Last edited by elnrgby; 09-08-2019 at 10:33 AM..
 
Old 09-08-2019, 11:58 AM
 
596 posts, read 252,445 times
Reputation: 605
Quote:
Originally Posted by pierrepont7731 View Post
All of the gentrification whores in here trying to pump up the prices... They done a great job...
early 2019 rents went down if I'm not mistaken. Iunno know or care, but I believe a "rent" control law was recently passed to curtail stupid 20-30-50-90% troll rent hikes landlords like to do.

only a matter of time before it applies to all rental units
 
Old 09-08-2019, 12:17 PM
 
Location: New York, NY
12,788 posts, read 8,279,275 times
Reputation: 7091
Quote:
Originally Posted by elnrgby View Post
I doubt that this is the case. A typical middle class citizen who can no longer afford his/her "good" area will move to a different city, not pay an inflated price to live in a rundown area of the same city - particularly now that NYC no longer has a unique cultural vibe to which a nostalgic NYorker used to hang for dear life in the past.



Ocassionally you have a huge stampede of higher-income people into some formerly depressed area that is suddenly "discovered" as being "very cool" for some (usually architectural) reason - but that happens only every 50 or 100 years, and only in an area of Manhattan or very close to Manhattan.



Manhattan south of 100th St, suburban areas in the boroughs, and depressed areas in the boroughs/north Manhattan are otherwise three totally separate housing markets that have no connection with each other. What sets the minimum price in Manhattan are architectural features and trendy "amenities". What sets the minimum price in middle class family areas are the usual market forces (safety, quality of schools, quality of public transportation, supermarkets/other household shopping). What sets the minimum price in depressed areas is the amount of Section 8 voucher.


"Gentrification" by three people of higher socioeconomic status, or of white race, in a low-income neighborhood is an urban myth, as far as I have been able to see. The chief problem is probably the fact that middle class is still (and likely always will be) the largest segment of every society, and NYC does not offer enough housing for its middle class - because it offers way too much to the poverty class (unlike any other city except those where the whole local economy has bankrupted, ilke Detroit). If projects were turned into a market-priced middle class housing stock (and people who do not work anyway were moved to some sparsely populated area Upstate), the problem of lack of affordable middle-class homes in NYC would be entirely solved.
Except true middle class professionals are not going to move into housing projects.
 
Old 09-08-2019, 01:09 PM
 
8,333 posts, read 4,375,272 times
Reputation: 11982
Quote:
Originally Posted by pierrepont7731 View Post
Except true middle class professionals are not going to move into housing projects.

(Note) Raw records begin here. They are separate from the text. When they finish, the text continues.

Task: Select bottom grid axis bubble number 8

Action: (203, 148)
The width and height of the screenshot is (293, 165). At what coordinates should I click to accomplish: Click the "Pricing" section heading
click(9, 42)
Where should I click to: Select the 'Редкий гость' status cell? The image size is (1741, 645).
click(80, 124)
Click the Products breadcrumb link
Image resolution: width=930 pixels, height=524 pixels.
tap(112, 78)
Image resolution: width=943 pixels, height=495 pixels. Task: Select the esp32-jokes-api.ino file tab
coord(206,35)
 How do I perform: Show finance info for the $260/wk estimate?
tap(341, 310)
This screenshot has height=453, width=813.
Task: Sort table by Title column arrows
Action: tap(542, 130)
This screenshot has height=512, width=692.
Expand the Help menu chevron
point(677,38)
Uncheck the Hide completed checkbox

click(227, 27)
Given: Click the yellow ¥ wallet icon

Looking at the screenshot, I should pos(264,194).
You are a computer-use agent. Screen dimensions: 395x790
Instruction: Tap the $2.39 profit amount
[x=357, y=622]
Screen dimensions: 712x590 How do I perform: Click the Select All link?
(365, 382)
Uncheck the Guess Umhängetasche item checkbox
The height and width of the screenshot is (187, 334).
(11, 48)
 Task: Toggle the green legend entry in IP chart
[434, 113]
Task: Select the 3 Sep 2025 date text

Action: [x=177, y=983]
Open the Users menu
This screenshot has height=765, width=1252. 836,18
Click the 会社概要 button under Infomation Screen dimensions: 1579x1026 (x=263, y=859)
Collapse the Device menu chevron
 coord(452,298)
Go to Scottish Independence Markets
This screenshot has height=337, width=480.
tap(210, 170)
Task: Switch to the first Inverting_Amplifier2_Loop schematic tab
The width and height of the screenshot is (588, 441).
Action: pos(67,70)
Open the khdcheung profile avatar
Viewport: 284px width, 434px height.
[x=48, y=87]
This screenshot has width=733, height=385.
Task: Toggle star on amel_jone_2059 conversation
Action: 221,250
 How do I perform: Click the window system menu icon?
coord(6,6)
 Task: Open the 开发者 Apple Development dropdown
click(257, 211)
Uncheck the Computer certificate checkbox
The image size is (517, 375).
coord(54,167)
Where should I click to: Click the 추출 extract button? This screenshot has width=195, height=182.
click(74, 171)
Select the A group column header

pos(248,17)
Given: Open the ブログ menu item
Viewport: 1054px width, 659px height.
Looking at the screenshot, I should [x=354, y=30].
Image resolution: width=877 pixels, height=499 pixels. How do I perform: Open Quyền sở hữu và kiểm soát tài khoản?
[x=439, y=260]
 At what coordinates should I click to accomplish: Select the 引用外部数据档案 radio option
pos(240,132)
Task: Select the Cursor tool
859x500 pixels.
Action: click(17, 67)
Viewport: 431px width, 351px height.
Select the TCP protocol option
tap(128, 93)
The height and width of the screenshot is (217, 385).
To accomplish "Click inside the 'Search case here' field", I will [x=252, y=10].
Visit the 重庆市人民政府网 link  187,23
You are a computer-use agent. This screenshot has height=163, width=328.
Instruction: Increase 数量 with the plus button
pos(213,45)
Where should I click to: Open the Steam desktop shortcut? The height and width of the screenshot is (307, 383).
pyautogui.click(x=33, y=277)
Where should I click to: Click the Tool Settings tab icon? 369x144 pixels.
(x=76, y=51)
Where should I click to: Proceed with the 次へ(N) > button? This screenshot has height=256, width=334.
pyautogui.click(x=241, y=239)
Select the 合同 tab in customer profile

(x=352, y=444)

Most junior (and some not so junior) healthcare professionals associated with NYU hospitals live in Peter Cooper/Stuy Town, which is the same type of construction as housing projects, and considered a highly desirable rental by middle class professionals. As I said a million times, housing projects are architecturally sound except that in some of them plumbing and electrical installations are past their life expectancy (which can be fixed). There is nothing wrong architecturally with buildings in the projects. These buildings were built with the expectation that people who would live there would be low-income, but otherwise (in terms of normality and civility) would be no different than higher income people. That expectation proved to be wrong. Projects are bad places to live only because of who lives there now, not because of how they are built. If housing projects should be sold at market rate to become regular co-ops, they would lose bad reputation and acquire a "trendy" one immediately. People live in former warehouses and factories, and consider that very cool - why not in former projects?